Problem to work on:
Turn the material below into a JSON list of strings, with one string for each line and any blank lines left out.

** START OF Record excerpts **

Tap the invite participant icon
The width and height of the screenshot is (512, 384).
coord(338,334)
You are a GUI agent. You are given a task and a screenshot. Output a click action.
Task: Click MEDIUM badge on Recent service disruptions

** END OF Record excerpts **

The solution:
[
  "Tap the invite participant icon",
  "The width and height of the screenshot is (512, 384).",
  "coord(338,334)",
  "You are a GUI agent. You are given a task and a screenshot. Output a click action.",
  "Task: Click MEDIUM badge on Recent service disruptions"
]